5.9: Clinical Performance Data
No clinical data was collected; therefore, no clinical data is presented in this submission.
5.10: Conclusions
The scientific data demonstrates that the Proposed Clearing Stem Models are substantially equivalent to the Predicate Clearing Stem Models. The 510(k) Substantial Equivalence Decision Making Process Flow Chart was used by Actuated Medical, Inc. to determine Substantial Equivalence.
§ 876.5980 Gastrointestinal tube and accessories.
(a)
Identification. A gastrointestinal tube and accessories is a device that consists of flexible or semi-rigid tubing used for instilling fluids into, withdrawing fluids from, splinting, or suppressing bleeding of the alimentary tract. This device may incorporate an integral inflatable balloon for retention or hemostasis.

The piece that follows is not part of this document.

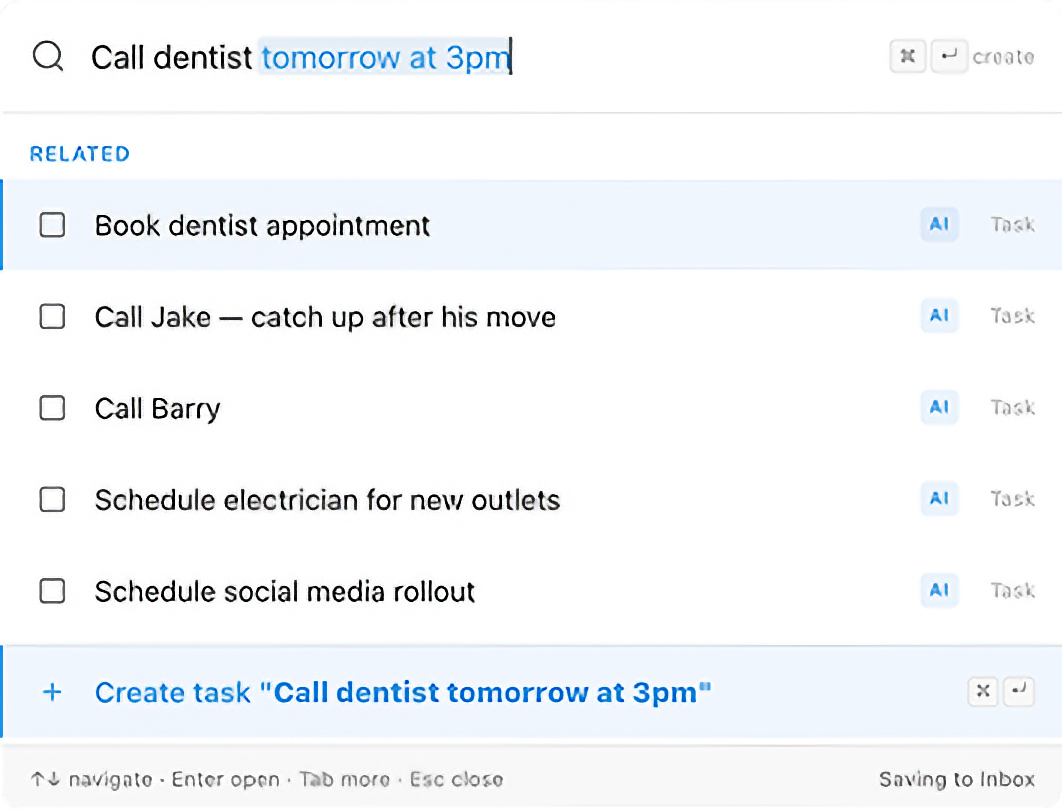1062x810 pixels.
Task: Click the Task label on Book dentist row
Action: click(x=1012, y=225)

This generic type of device includes the hemostatic bag, irrigation and aspiration catheter (gastric, colonic, etc.), rectal catheter, sterile infant gavage set, gastrointestinal string and tubes to locate internal bleeding, double lumen tube for intestinal decompression or intubation, feeding tube, gastroenterostomy tube, Levine tube, nasogastric tube, single lumen tube with mercury weight balloon for intestinal intubation or decompression, and gastro-urological irrigation tray (for gastrological use).(b)

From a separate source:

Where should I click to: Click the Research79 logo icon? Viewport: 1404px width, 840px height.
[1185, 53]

Classification. (1) Class II (special controls). The barium enema retention catheter and tip with or without a bag that is a gastrointestinal tube and accessory or a gastronomy tube holder accessory is exempt from the premarket notification procedures in subpart E of part 807 of this chapter subject to the limitations in § 876.9.(2) Class I (general controls) for the dissolvable nasogastric feed tube guide for the nasogastric tube. The class I device is exempt from the premarket notification procedures in subpart E of part 807 of this chapter subject to § 876.9.